▶ [DATA TO EXAMINE]:
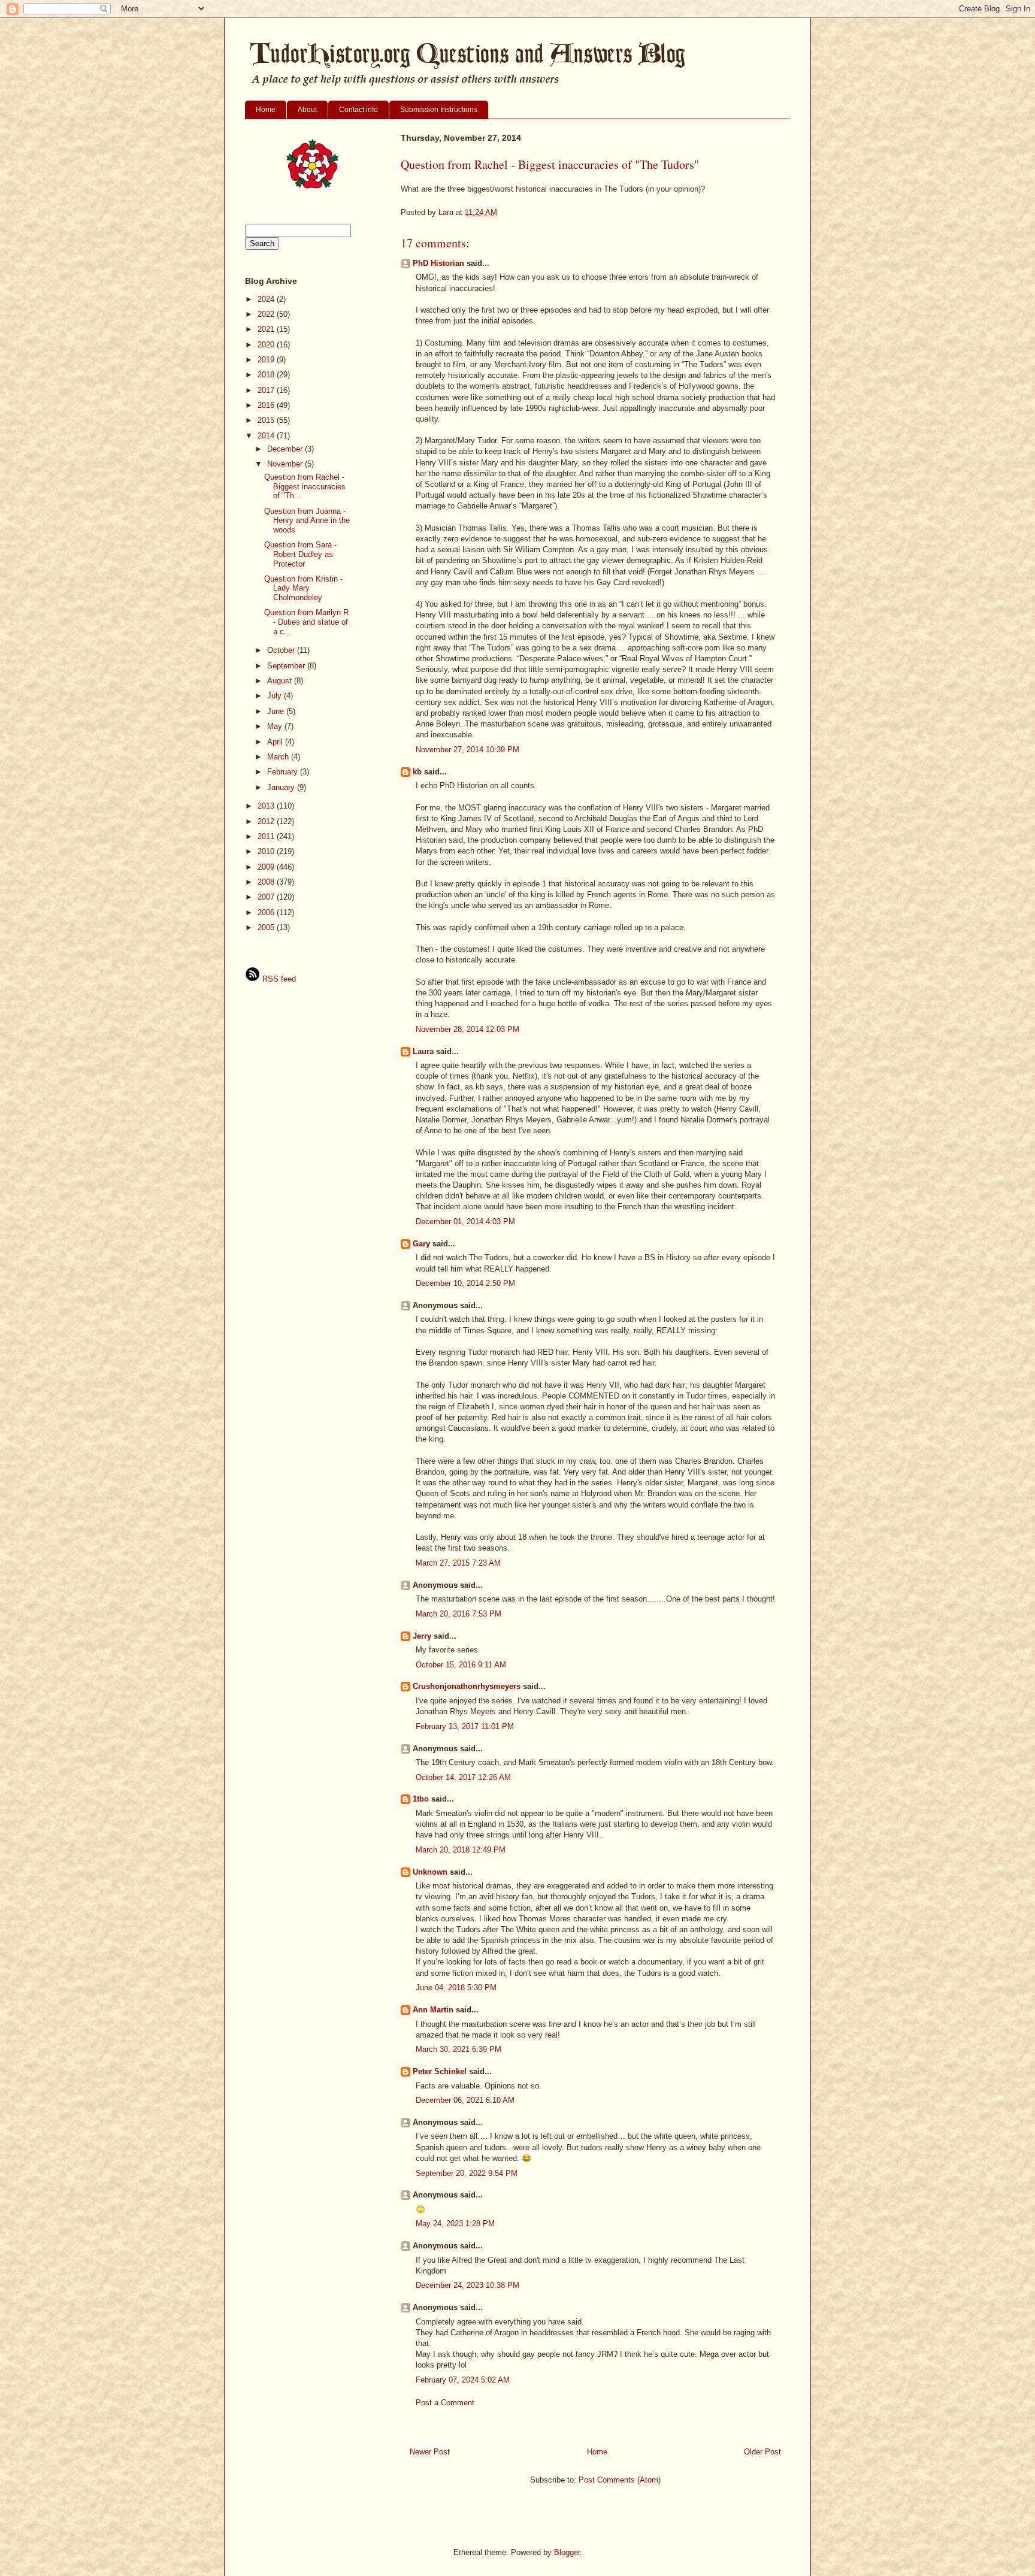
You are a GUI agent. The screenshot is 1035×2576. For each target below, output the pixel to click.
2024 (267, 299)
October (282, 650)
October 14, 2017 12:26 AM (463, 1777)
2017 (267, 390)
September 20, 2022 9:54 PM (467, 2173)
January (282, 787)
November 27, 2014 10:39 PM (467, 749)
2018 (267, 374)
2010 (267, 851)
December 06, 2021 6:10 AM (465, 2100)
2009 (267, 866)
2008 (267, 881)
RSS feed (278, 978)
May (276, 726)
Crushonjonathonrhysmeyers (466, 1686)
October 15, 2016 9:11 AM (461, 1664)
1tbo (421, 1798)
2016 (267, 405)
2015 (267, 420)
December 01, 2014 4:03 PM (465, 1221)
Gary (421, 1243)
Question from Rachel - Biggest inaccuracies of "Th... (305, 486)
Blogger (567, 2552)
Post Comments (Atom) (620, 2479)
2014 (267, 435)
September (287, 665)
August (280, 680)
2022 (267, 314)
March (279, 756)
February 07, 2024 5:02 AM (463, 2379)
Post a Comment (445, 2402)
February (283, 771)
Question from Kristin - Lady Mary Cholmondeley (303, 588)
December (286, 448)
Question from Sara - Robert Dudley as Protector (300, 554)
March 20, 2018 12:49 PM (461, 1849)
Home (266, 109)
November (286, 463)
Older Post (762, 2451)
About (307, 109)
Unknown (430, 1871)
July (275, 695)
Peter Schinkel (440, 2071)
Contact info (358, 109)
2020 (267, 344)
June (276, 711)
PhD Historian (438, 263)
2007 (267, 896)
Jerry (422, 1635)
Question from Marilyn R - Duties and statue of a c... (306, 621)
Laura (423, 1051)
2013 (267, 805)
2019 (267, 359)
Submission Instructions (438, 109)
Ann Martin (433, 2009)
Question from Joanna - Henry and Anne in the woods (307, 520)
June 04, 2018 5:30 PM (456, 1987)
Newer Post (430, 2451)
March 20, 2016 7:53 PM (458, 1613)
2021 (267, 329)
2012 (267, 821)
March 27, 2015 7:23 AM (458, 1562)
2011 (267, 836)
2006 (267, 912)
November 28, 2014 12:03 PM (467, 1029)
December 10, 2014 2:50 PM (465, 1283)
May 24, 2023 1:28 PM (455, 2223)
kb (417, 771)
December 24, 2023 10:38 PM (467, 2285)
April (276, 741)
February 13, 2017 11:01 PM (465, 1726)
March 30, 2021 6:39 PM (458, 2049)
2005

==

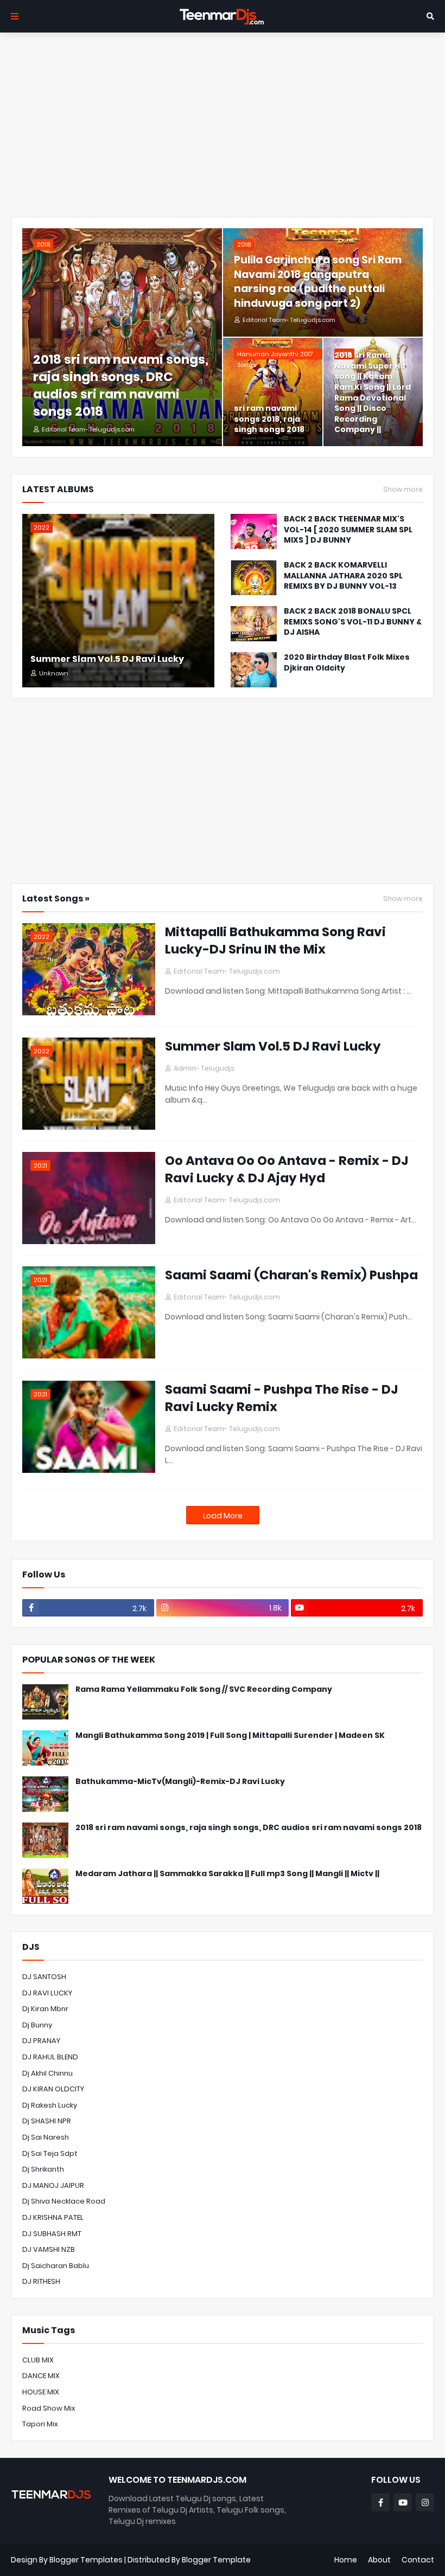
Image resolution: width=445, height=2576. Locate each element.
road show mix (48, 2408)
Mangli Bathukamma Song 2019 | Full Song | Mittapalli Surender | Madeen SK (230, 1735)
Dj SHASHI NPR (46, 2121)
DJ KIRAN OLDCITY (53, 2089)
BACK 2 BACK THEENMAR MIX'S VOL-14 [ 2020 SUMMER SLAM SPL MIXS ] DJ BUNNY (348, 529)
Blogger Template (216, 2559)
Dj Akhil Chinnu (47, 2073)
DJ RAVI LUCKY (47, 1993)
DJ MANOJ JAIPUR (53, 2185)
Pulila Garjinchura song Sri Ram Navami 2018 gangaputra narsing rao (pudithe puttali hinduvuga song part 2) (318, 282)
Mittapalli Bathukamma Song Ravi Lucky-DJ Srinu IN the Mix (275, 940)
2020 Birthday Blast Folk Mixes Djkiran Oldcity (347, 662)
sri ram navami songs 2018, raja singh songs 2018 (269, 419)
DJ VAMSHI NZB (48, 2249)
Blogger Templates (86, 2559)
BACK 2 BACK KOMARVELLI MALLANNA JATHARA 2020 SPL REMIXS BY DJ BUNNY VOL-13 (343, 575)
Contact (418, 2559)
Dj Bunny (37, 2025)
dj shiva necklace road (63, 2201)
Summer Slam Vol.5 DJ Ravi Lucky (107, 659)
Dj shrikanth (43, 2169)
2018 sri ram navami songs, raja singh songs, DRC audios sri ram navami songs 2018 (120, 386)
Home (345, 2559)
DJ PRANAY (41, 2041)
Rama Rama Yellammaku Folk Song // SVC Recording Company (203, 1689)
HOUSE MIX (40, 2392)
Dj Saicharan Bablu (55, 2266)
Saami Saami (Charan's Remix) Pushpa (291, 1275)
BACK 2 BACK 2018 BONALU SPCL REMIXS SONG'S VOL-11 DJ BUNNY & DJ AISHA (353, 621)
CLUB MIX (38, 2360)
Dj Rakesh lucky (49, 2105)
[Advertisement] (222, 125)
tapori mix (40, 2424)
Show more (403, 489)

▶ [WHAT THE TASK ASKS]: Exact duplication is required for the lines above, from the line that contains "October (282, 650)" to the line that contains "2015 (267, 420)", inclusive; omit all others.

▶ [ANSWER FOR THIS EXERCISE]:
October (282, 650)
October 14, 2017 12:26 AM (463, 1777)
2017 (267, 390)
September 20, 2022 9:54 PM (467, 2173)
January (282, 787)
November 27, 2014 10:39 PM (467, 749)
2018 (267, 374)
2010 (267, 851)
December 06, 2021 6:10 AM (465, 2100)
2009 (267, 866)
2008 (267, 881)
RSS feed (278, 978)
May (276, 726)
Crushonjonathonrhysmeyers (466, 1686)
October 15, 2016 9:11 AM (461, 1664)
1tbo (421, 1798)
2016 (267, 405)
2015 (267, 420)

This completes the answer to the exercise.